Description An upright, deciduous shrub or small tree. Usually grows with multiple
stems, suckering from the base. Crown narrow. Bark thin, smooth, and gray-brown, or reddish brown. Branches opposite, sparse with reddish twigs. Roots are woody, extensive, and often deep. Leaves vary considerably, depending on variety, 2–10 cm. broad, three-lobed (rarely five-lobed), variable in the depth of lobing, occasionally so deeply lobed as to be divided into three leaflets; lobes have an acute apex, coarsely serrated margins. Flowers produced in corymbs of five to ten, yellowish-green, at the same time as the new leaves in spring. Fruit a winged seed.

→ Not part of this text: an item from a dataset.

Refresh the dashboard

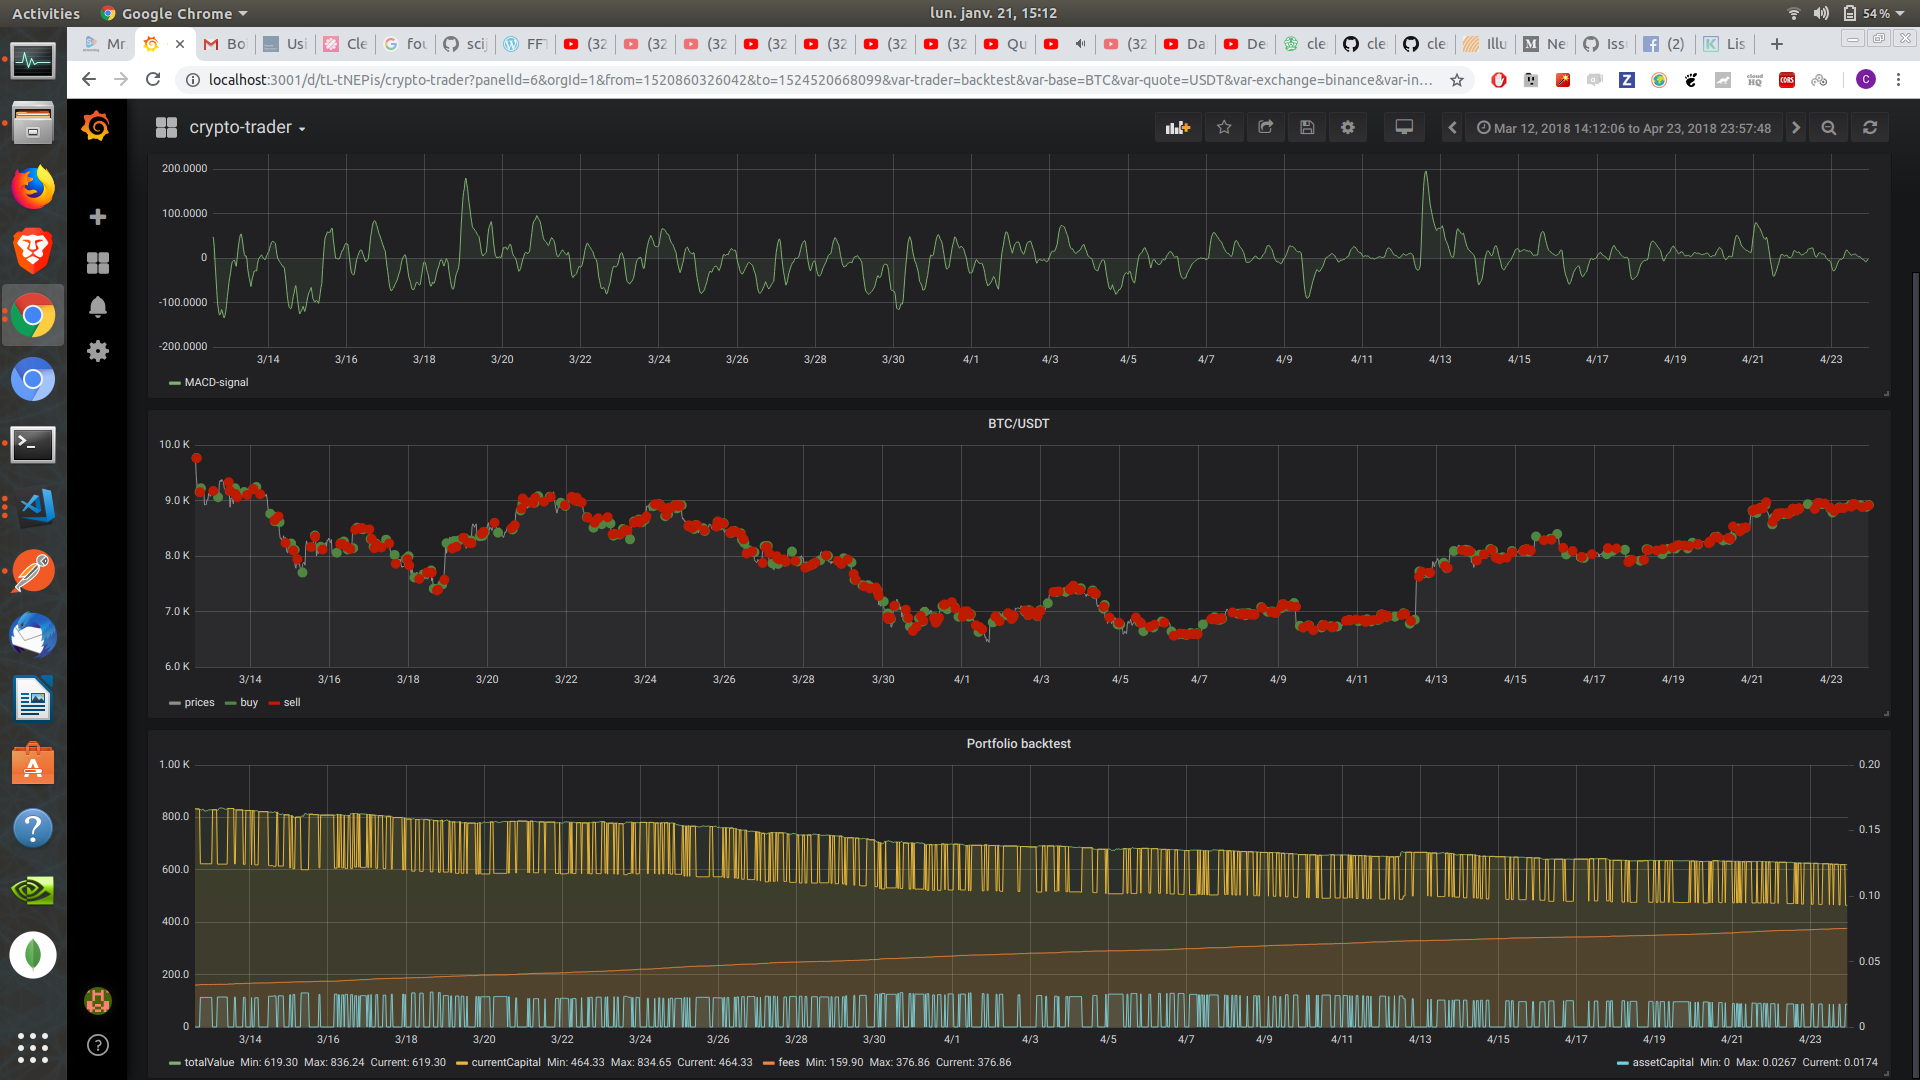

Dimensions Height: 9 m. (30 ft.)
Diameter: 0.3 m. (1 ft.).

Habitat Mountains, Canyons & valleys.

Range Western Canada, Alaska, California, Plains, Northwest, Rocky Mountains, Southwest.

Discussion Seeds and vegetative parts consumed by ruffed and blue grouse, grosbeaks, and small mammals. Used by Native Americans for arrow shafts, snowshoe frames, ceremonial equipment, hut frames, and drying and smoking racks. The inner bark furnished material for mats and ropes. Today, mainly used for firewood.